→ **Directions for this task**
The expected response is the entire set of entries, copied exactly.

Records for this exercise below:

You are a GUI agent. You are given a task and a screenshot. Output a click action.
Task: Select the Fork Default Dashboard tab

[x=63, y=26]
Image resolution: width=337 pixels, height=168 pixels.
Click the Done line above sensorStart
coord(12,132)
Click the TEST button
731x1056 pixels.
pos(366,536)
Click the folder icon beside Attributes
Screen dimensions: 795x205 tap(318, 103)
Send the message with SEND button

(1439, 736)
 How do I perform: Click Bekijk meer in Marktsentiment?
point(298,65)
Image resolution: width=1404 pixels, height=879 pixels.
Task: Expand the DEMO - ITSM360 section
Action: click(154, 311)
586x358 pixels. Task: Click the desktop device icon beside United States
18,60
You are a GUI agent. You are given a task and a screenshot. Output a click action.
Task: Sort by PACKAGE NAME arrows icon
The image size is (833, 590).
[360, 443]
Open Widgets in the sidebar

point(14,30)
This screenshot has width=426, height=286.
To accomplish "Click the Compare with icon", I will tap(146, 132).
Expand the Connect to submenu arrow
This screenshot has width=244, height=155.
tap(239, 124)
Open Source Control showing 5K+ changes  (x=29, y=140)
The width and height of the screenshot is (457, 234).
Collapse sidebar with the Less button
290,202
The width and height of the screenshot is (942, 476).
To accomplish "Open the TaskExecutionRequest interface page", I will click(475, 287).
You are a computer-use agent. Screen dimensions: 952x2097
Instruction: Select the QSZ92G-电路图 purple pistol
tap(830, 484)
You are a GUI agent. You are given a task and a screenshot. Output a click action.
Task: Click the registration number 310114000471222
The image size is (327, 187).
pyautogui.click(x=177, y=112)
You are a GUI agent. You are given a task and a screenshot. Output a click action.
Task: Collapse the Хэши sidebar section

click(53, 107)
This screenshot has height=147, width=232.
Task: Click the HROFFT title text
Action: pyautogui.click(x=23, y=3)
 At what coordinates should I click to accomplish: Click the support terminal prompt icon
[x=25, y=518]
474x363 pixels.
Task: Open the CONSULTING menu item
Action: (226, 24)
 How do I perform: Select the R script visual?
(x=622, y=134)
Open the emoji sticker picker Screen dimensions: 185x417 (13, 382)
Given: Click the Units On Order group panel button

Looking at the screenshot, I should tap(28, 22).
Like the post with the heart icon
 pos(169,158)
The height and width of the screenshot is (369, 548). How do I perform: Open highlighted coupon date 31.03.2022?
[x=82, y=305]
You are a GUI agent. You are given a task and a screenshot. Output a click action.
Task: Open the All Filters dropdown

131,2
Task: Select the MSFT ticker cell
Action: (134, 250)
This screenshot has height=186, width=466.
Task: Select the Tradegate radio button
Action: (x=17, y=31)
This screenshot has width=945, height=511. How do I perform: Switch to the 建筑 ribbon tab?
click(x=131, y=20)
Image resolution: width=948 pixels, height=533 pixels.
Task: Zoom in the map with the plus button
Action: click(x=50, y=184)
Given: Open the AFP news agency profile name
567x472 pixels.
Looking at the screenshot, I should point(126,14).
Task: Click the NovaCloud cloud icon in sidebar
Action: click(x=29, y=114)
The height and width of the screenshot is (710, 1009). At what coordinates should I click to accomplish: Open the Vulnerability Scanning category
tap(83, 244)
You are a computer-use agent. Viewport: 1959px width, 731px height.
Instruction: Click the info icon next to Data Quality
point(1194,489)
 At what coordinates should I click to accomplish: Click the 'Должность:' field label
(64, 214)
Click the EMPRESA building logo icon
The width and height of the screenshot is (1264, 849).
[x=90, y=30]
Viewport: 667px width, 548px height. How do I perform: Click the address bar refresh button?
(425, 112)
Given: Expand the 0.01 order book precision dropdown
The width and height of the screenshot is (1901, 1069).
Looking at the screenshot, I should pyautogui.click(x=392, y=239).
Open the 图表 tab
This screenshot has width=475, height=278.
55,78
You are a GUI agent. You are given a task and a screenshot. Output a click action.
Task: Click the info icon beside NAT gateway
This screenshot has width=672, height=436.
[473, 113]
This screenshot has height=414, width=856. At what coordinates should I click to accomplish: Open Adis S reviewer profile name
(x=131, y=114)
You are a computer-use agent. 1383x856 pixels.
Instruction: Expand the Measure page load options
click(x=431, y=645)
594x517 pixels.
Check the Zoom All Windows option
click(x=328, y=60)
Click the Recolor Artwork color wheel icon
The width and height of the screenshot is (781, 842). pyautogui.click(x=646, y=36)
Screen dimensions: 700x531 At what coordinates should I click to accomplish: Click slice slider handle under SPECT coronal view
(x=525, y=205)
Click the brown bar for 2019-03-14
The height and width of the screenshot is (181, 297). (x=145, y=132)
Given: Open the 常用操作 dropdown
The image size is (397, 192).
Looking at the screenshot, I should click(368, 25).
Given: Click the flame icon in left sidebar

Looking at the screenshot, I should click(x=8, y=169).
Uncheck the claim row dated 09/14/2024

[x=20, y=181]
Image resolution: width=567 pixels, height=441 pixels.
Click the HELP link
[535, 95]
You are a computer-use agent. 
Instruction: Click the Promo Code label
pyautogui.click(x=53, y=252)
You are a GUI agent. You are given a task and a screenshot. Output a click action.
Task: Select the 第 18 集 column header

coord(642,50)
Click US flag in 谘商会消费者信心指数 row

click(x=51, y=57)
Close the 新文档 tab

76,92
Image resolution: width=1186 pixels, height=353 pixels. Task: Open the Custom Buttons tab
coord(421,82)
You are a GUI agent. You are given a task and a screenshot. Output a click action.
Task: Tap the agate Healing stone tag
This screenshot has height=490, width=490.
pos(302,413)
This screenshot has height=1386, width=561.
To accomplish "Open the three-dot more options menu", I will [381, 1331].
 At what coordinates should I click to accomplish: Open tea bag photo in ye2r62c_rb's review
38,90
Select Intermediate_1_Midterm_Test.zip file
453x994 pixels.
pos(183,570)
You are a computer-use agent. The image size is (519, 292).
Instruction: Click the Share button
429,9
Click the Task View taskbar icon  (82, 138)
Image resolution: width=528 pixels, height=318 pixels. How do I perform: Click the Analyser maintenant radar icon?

End of Records for this exercise.

→ **Reply**
You are a GUI agent. You are given a task and a screenshot. Output a click action.
Task: Select the Fork Default Dashboard tab

[x=63, y=26]
Image resolution: width=337 pixels, height=168 pixels.
Click the Done line above sensorStart
coord(12,132)
Click the TEST button
731x1056 pixels.
pos(366,536)
Click the folder icon beside Attributes
Screen dimensions: 795x205 tap(318, 103)
Send the message with SEND button

(1439, 736)
 How do I perform: Click Bekijk meer in Marktsentiment?
point(298,65)
Image resolution: width=1404 pixels, height=879 pixels.
Task: Expand the DEMO - ITSM360 section
Action: click(154, 311)
586x358 pixels. Task: Click the desktop device icon beside United States
18,60
You are a GUI agent. You are given a task and a screenshot. Output a click action.
Task: Sort by PACKAGE NAME arrows icon
The image size is (833, 590).
[360, 443]
Open Widgets in the sidebar

point(14,30)
This screenshot has width=426, height=286.
To accomplish "Click the Compare with icon", I will tap(146, 132).
Expand the Connect to submenu arrow
This screenshot has width=244, height=155.
tap(239, 124)
Open Source Control showing 5K+ changes  (x=29, y=140)
The width and height of the screenshot is (457, 234).
Collapse sidebar with the Less button
290,202
The width and height of the screenshot is (942, 476).
To accomplish "Open the TaskExecutionRequest interface page", I will click(475, 287).
You are a computer-use agent. Screen dimensions: 952x2097
Instruction: Select the QSZ92G-电路图 purple pistol
tap(830, 484)
You are a GUI agent. You are given a task and a screenshot. Output a click action.
Task: Click the registration number 310114000471222
The image size is (327, 187).
pyautogui.click(x=177, y=112)
You are a GUI agent. You are given a task and a screenshot. Output a click action.
Task: Collapse the Хэши sidebar section

click(53, 107)
This screenshot has height=147, width=232.
Task: Click the HROFFT title text
Action: pyautogui.click(x=23, y=3)
 At what coordinates should I click to accomplish: Click the support terminal prompt icon
[x=25, y=518]
474x363 pixels.
Task: Open the CONSULTING menu item
Action: (226, 24)
 How do I perform: Select the R script visual?
(x=622, y=134)
Open the emoji sticker picker Screen dimensions: 185x417 (13, 382)
Given: Click the Units On Order group panel button

Looking at the screenshot, I should tap(28, 22).
Like the post with the heart icon
 pos(169,158)
The height and width of the screenshot is (369, 548). How do I perform: Open highlighted coupon date 31.03.2022?
[x=82, y=305]
You are a GUI agent. You are given a task and a screenshot. Output a click action.
Task: Open the All Filters dropdown

131,2
Task: Select the MSFT ticker cell
Action: (134, 250)
This screenshot has height=186, width=466.
Task: Select the Tradegate radio button
Action: (x=17, y=31)
This screenshot has width=945, height=511. How do I perform: Switch to the 建筑 ribbon tab?
click(x=131, y=20)
Image resolution: width=948 pixels, height=533 pixels.
Task: Zoom in the map with the plus button
Action: click(x=50, y=184)
Given: Open the AFP news agency profile name
567x472 pixels.
Looking at the screenshot, I should point(126,14).
Task: Click the NovaCloud cloud icon in sidebar
Action: click(x=29, y=114)
The height and width of the screenshot is (710, 1009). At what coordinates should I click to accomplish: Open the Vulnerability Scanning category
tap(83, 244)
You are a computer-use agent. Viewport: 1959px width, 731px height.
Instruction: Click the info icon next to Data Quality
point(1194,489)
 At what coordinates should I click to accomplish: Click the 'Должность:' field label
(64, 214)
Click the EMPRESA building logo icon
The width and height of the screenshot is (1264, 849).
[x=90, y=30]
Viewport: 667px width, 548px height. How do I perform: Click the address bar refresh button?
(425, 112)
Given: Expand the 0.01 order book precision dropdown
The width and height of the screenshot is (1901, 1069).
Looking at the screenshot, I should pyautogui.click(x=392, y=239).
Open the 图表 tab
This screenshot has width=475, height=278.
55,78
You are a GUI agent. You are given a task and a screenshot. Output a click action.
Task: Click the info icon beside NAT gateway
This screenshot has width=672, height=436.
[473, 113]
This screenshot has height=414, width=856. At what coordinates should I click to accomplish: Open Adis S reviewer profile name
(x=131, y=114)
You are a computer-use agent. 1383x856 pixels.
Instruction: Expand the Measure page load options
click(x=431, y=645)
594x517 pixels.
Check the Zoom All Windows option
click(x=328, y=60)
Click the Recolor Artwork color wheel icon
The width and height of the screenshot is (781, 842). pyautogui.click(x=646, y=36)
Screen dimensions: 700x531 At what coordinates should I click to accomplish: Click slice slider handle under SPECT coronal view
(x=525, y=205)
Click the brown bar for 2019-03-14
The height and width of the screenshot is (181, 297). (x=145, y=132)
Given: Open the 常用操作 dropdown
The image size is (397, 192).
Looking at the screenshot, I should click(368, 25).
Given: Click the flame icon in left sidebar

Looking at the screenshot, I should click(x=8, y=169).
Uncheck the claim row dated 09/14/2024

[x=20, y=181]
Image resolution: width=567 pixels, height=441 pixels.
Click the HELP link
[535, 95]
You are a computer-use agent. 
Instruction: Click the Promo Code label
pyautogui.click(x=53, y=252)
You are a GUI agent. You are given a task and a screenshot. Output a click action.
Task: Select the 第 18 集 column header

coord(642,50)
Click US flag in 谘商会消费者信心指数 row

click(x=51, y=57)
Close the 新文档 tab

76,92
Image resolution: width=1186 pixels, height=353 pixels. Task: Open the Custom Buttons tab
coord(421,82)
You are a GUI agent. You are given a task and a screenshot. Output a click action.
Task: Tap the agate Healing stone tag
This screenshot has height=490, width=490.
pos(302,413)
This screenshot has height=1386, width=561.
To accomplish "Open the three-dot more options menu", I will [381, 1331].
 At what coordinates should I click to accomplish: Open tea bag photo in ye2r62c_rb's review
38,90
Select Intermediate_1_Midterm_Test.zip file
453x994 pixels.
pos(183,570)
You are a computer-use agent. The image size is (519, 292).
Instruction: Click the Share button
429,9
Click the Task View taskbar icon  (82, 138)
Image resolution: width=528 pixels, height=318 pixels. How do I perform: Click the Analyser maintenant radar icon?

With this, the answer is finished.